My definition is the biblical one-a covenant between two people-it's not about what the government says about who is married and who isn't. If you go back to the Old Testament, you had marriages between more than two people. It's interesting to me that [conservatives] are trying let the government define what should be a religious covenant between two people with God's blessing.

But how do you say that marriage between a man and woman or between two men, or two women, is sanctioned by God or is a spiritually good choice, as opposed to polygamy-which is also in the Bible?

It certainly is. And the ironic thing is that polygamy, which is perfectly legal in African nations and practiced in the Bible, illustrates that our understanding of the definition of marriage has evolved. It's interesting that conservatives are advocates of it evolving [against polygamy] but not evolving toward same-gender marriages-which are also in the Bible. I mean, the most beautiful covenant in the Bible is the one Ruth makes with Naomi. Clearly there are same-sex covenants-David makes a beautiful covenant with Jonathan. The state doesn't sanction it or get involved one way or the other-but neither does the state get involved with Ruth's marriage to Boaz.

In this country, we still believe in freedom of religion. The fact that [conservatives'] religion doesn't believe in same-gender marriage, shouldn't dictate whether my religion can.

But according to your view, how would we deal with polygamy within the law? Certain fundamentalist Mormons still believe in polygamy, and when they get caught they get prosecuted because we as a society say, "You really can't be married to more than one person."

Again, I think the state should stay out of relationships, period. And I realize what that says about polygamy, but I have never understood how we've decided that the state should regulate marriage. We'd all be better off if the state would leave us alone. All along, the only role or provision the state had in regulating relationships was property, and women were considered property, and since we don't believe these things anymore, then we should all be advocates that the state leave us alone.

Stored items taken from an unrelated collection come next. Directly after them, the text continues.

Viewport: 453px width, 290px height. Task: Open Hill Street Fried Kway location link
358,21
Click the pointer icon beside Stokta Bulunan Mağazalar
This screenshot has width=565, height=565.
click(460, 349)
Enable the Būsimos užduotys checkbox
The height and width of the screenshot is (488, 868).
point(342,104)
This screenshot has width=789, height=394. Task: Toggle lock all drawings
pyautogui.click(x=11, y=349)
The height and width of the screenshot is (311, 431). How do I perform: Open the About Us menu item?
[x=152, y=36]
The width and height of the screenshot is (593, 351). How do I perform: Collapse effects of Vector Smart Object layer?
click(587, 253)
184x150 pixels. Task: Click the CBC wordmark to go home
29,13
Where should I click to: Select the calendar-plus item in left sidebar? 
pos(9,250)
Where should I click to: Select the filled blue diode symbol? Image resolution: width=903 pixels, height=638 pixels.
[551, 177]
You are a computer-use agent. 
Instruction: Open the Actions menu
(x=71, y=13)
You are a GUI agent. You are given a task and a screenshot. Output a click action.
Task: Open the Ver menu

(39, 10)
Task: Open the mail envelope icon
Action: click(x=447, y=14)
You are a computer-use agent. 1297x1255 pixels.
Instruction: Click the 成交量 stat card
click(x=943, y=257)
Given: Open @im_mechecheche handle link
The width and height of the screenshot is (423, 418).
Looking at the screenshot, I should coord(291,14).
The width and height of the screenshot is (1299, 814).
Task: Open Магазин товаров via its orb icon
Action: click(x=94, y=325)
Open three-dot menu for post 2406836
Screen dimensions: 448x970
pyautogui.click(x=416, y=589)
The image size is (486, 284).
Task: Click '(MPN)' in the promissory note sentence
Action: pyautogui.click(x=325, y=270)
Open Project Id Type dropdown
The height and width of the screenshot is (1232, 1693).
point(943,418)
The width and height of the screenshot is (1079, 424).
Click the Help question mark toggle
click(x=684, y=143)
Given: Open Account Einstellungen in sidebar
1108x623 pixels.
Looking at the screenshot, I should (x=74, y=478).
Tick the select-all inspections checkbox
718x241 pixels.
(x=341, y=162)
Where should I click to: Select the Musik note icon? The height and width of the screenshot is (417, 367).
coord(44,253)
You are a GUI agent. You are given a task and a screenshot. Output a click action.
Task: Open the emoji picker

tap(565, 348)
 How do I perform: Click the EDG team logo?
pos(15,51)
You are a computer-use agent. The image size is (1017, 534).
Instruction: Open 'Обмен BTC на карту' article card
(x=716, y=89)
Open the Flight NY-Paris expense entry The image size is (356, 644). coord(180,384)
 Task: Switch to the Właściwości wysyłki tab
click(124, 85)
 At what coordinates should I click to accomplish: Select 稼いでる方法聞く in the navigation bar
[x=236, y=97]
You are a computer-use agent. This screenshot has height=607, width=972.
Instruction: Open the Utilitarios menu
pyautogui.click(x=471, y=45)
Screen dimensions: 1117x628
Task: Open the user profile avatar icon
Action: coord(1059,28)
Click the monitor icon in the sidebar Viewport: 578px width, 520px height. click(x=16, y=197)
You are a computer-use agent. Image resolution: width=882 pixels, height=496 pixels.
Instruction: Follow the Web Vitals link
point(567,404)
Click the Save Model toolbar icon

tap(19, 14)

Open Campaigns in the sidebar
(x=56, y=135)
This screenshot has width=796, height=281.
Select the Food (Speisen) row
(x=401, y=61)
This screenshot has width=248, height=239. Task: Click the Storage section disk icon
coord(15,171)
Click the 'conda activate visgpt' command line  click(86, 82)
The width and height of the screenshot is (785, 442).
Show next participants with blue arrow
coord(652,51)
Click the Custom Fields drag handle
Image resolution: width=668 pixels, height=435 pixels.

All the marriage laws are rooted in property. It's not about spirituality and the Bible.

Do you think the "gay agenda" has won, as Scalia says?

I think it's an inevitable victory, and the religious right has seen that. The truth of the matter is the culture has changed. They've examined something and realized [homophobia] is as illogical a prejudice as not allowing women to vote or saying that people of a certain skin color could be enslaved. This is just a prejudice that has no basis in logic or in scripture and certainly has no place in the law.

Jesus said nothing about homosexuality, but look at what he said about divorce. Yet we don't want to enforce Jesus' statements about divorce, legally, in this country. It's a selective enforcement of the scripture, which is hypocritical.